Today’s pharmaceuticals are increasingly being delivered via novel routes, and many are designed for patients to use when treating themselves. “Drug products are undergoing design revisions, giving changing patient populations user-friendly options,” explains Don Singer, Global Lead Quality Manager, Microbiology R&D, GlaxoSmithKline. “It is not just pills and tablets any more. We are seeing many inhalable and intranasal products, and parenterals are no longer just delivered directly by standard syringes and from vials, especially in the oncology field. There are patient-friendly designs intended for self-injection, and different infusion assemblies. And there are many more preservative-free products, too.”
While easing patient use, these newer products may present another challenge—avoiding product contamination. “Tablets are dry, so they are not as susceptible to contamination as a fluid or a cream,” says Singer. “A robust packaging design is therefore needed for susceptible products to ensure protection against product contamination. The challenge isn’t in manufacturing, but in product use. Because patients will be handling products and in some cases multi-dosing, the challenge will be to maintain microbiological integrity throughout shelf life and use.”

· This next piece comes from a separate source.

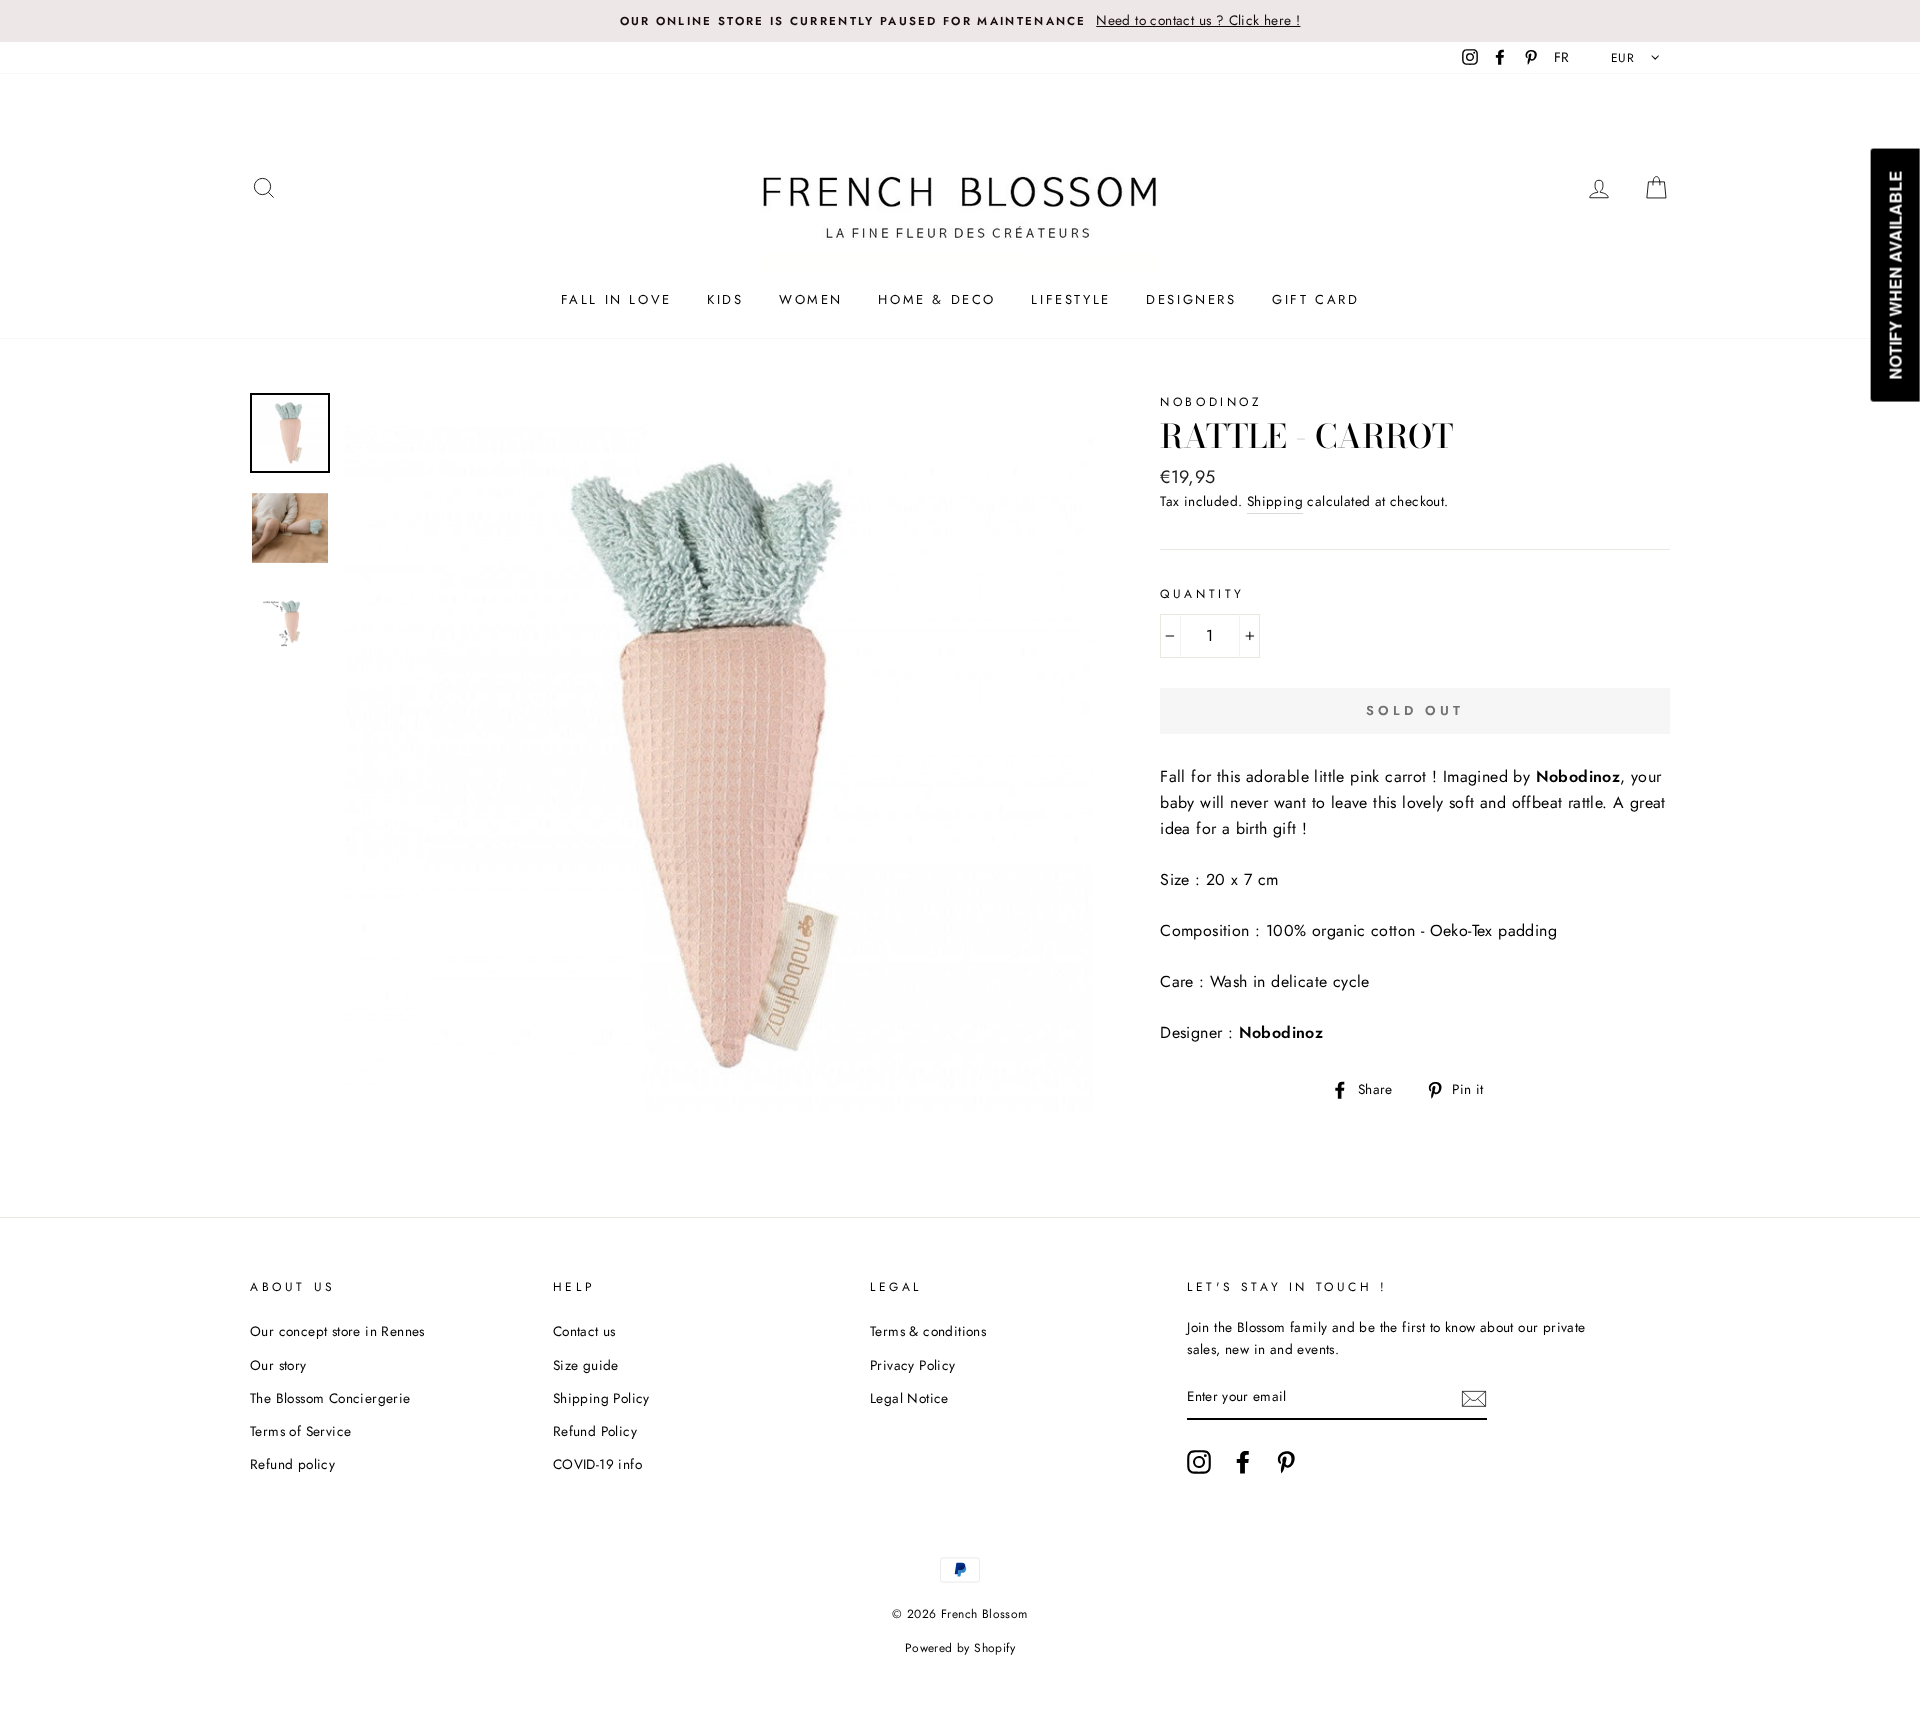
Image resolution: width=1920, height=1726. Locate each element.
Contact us (584, 1331)
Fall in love (616, 299)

Singer will help engineers look at package designs from a microbiologist’s standpoint at Pharmapack North America  June 19 in Philadelphia. “My goal is to foster an understanding between the packaging engineer and the microbiologist so the two can work together on a design sufficient enough to reduce the risk of contamination,” he says. “Traditionally, packaging engineers and microbiologists only worked together when problems arose. Instead, as a continuous improvement strategy, the two should work together from the beginning.”
Singer will be presenting a “life-cycle approach,” in which designs are considered for microbiological protection from beginning to patient use, through shelf life. “You have to think of all the possibilities along the way to ensure that products are protected from microbiological entry or growth until the expiration date. And then you have to consider patient compliance, because patients often use products beyond the expiration date,” he says.

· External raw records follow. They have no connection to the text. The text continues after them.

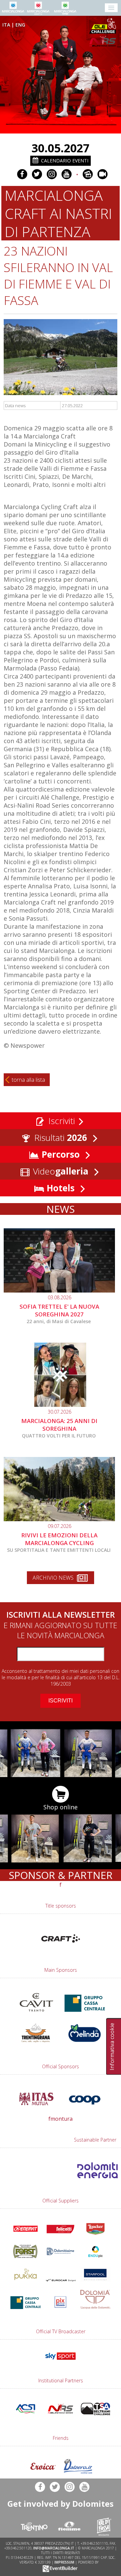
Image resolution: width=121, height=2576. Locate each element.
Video (59, 1171)
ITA (6, 25)
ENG (20, 25)
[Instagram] (52, 174)
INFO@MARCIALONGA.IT (53, 2548)
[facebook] (22, 174)
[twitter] (37, 174)
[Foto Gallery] (88, 174)
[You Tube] (67, 174)
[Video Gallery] (102, 174)
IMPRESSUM (64, 2562)
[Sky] (60, 2361)
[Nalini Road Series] (104, 41)
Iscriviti (60, 1121)
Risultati (59, 1137)
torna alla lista (28, 1079)
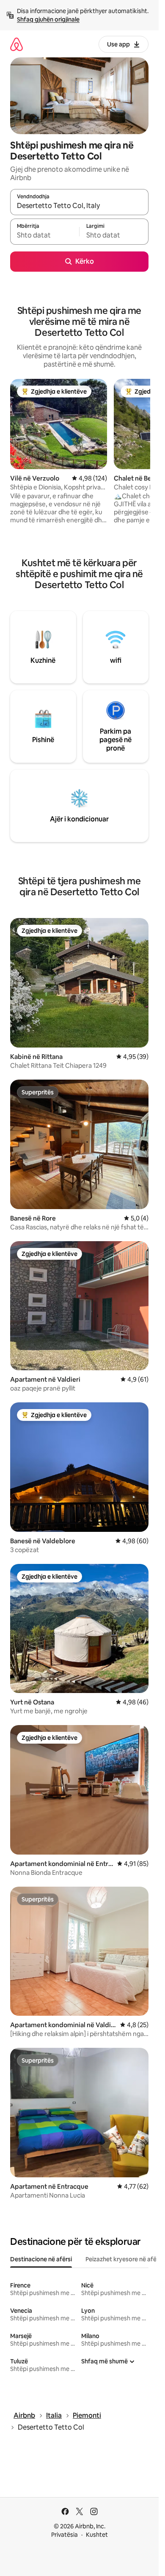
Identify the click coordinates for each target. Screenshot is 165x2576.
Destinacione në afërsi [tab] (41, 2259)
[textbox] (44, 235)
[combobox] (79, 206)
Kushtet (97, 2534)
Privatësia (64, 2534)
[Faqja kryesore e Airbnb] (16, 44)
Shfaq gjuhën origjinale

Packaging engineers may already be grappling with this issue, as Singer reports that regulators around the world are increasingly asking about steps taken to prevent microbiological contamination. “It’s not that the interest hasn’t been there before, but there is a new emphasis [on] microbiological safety and building microbiological quality in product design,” he says.

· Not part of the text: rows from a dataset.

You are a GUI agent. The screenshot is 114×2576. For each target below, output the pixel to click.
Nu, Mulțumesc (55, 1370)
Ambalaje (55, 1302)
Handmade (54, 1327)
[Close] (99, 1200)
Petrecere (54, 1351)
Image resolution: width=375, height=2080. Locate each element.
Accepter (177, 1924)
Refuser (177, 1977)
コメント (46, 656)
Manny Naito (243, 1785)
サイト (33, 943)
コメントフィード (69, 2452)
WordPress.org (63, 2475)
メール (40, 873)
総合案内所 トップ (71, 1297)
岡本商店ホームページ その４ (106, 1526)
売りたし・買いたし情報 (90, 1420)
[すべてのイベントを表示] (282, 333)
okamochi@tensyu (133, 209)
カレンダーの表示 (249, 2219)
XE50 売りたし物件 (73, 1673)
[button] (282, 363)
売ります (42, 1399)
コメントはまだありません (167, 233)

Singer looks forward to helping the Pharmapack North America audience think about prevention. “We are all trying to protect patients. We just have to be aware that more and more there are new concerns. You cannot see microbiological contamination with the naked eye, like you can see glass particulates or container tampering. It is the stuff you cannot see that makes it difficult to understand or prepare for. But asking questions proactively can help.”
Singer’s presentation, “Designing for Patient Safety: Packaging and Microbiology ,” will be at will be at 1:15 PM ET on June 19.